:: Action item ::
From the line containing "702x600 pixels." to the final line of the entries, copy each line exactly. Pictures stay out.

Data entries
◇ ◇ ◇

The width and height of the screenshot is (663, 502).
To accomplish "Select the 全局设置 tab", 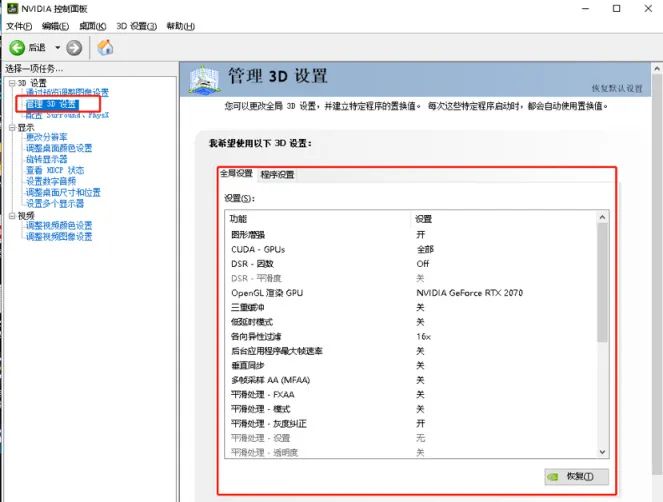I will coord(237,174).
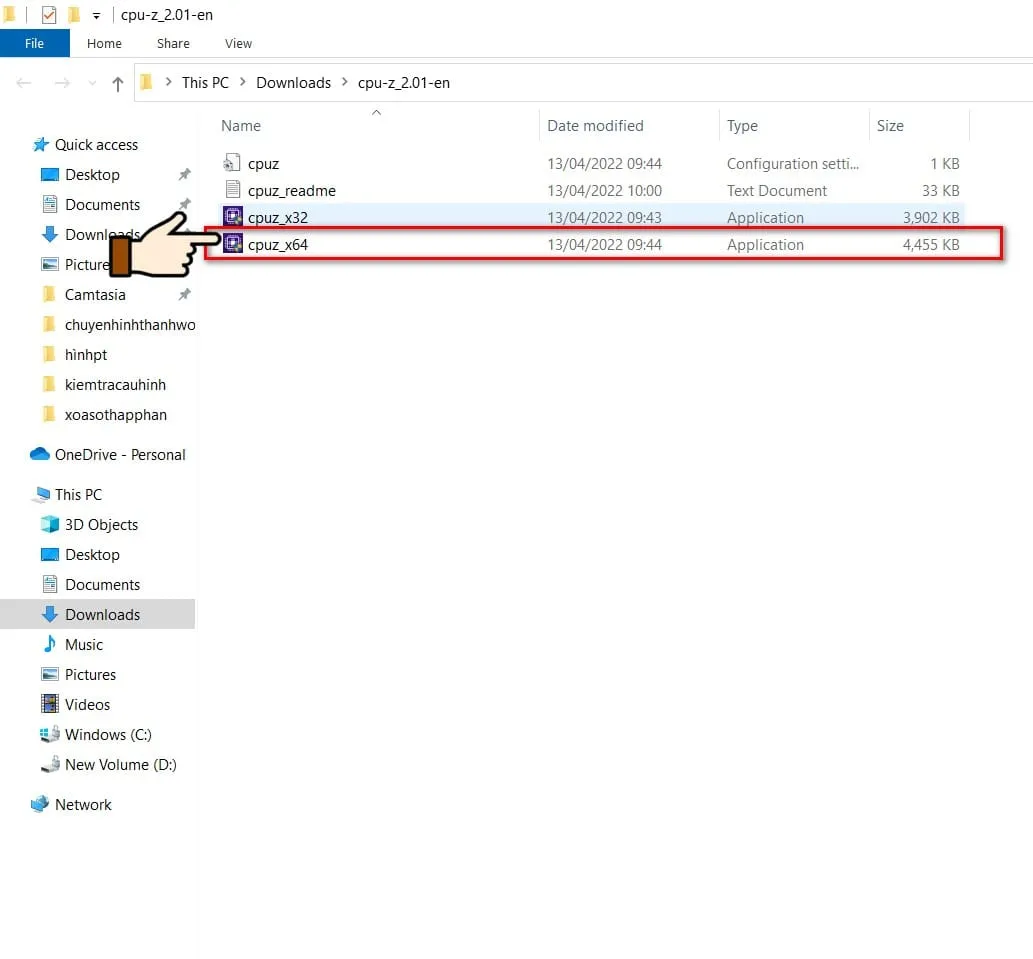Open the 3D Objects folder in sidebar
Screen dimensions: 1033x959
[101, 525]
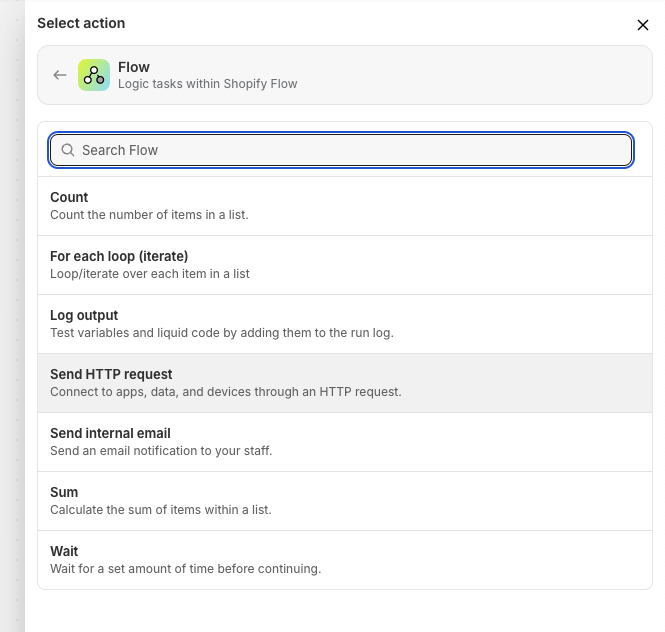
Task: Click the magnifier icon in search box
Action: [68, 150]
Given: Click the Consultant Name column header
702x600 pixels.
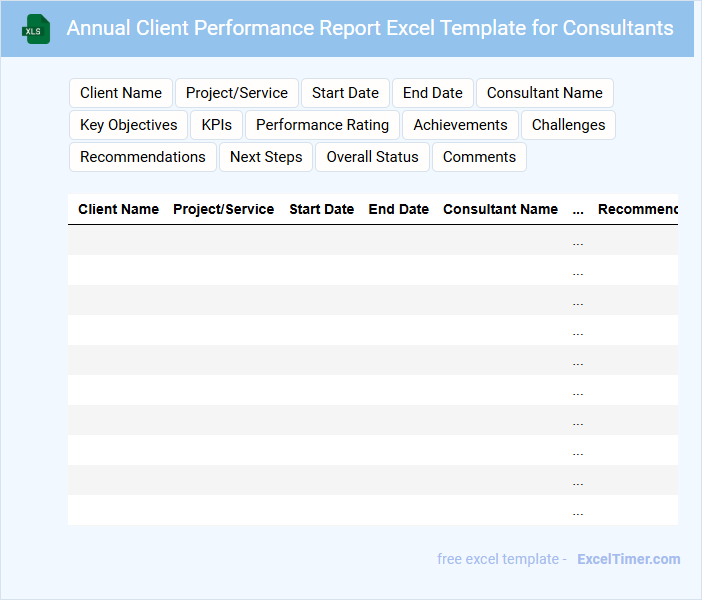Looking at the screenshot, I should (501, 210).
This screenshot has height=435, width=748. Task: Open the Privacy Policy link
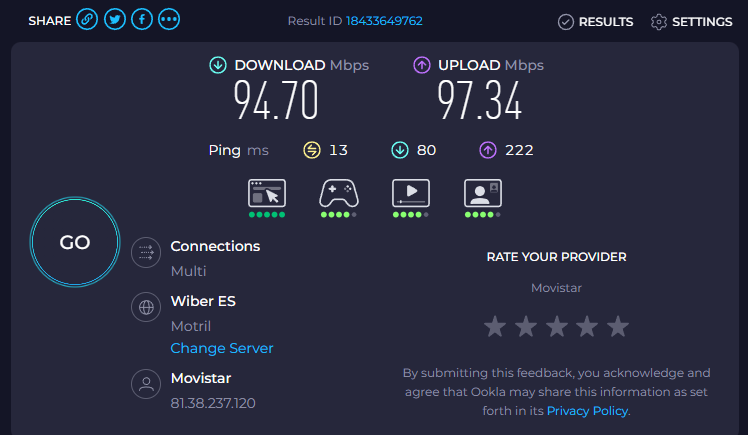point(588,410)
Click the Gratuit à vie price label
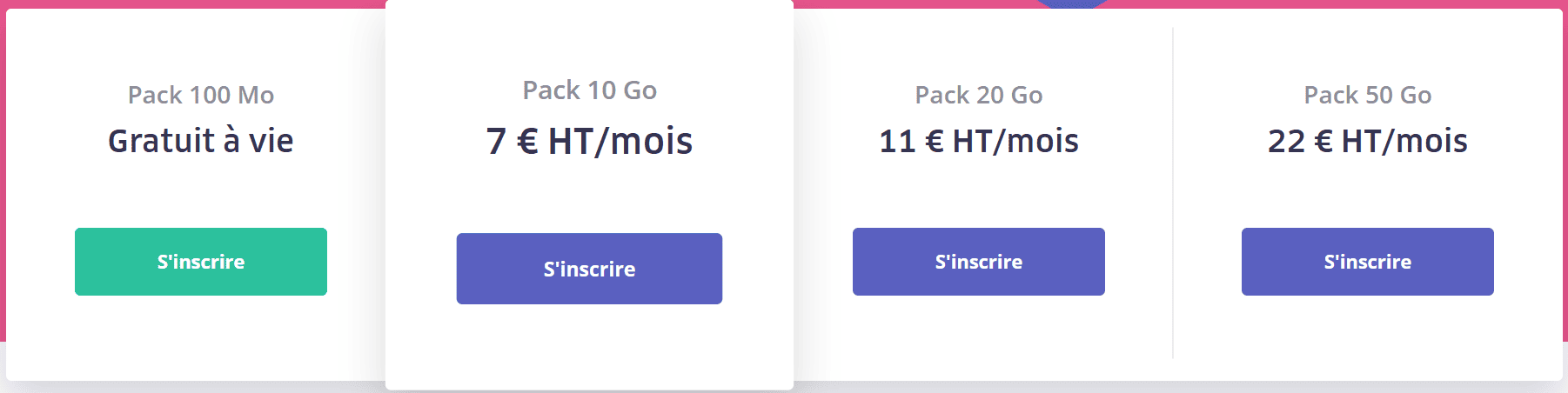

◇ ◇ ◇

:: Answer space ::
702x600 pixels.
Looking at the screenshot, I should (501, 210).
This screenshot has height=435, width=748. Task: Open the Privacy Policy link
point(588,410)
Click the Gratuit à vie price label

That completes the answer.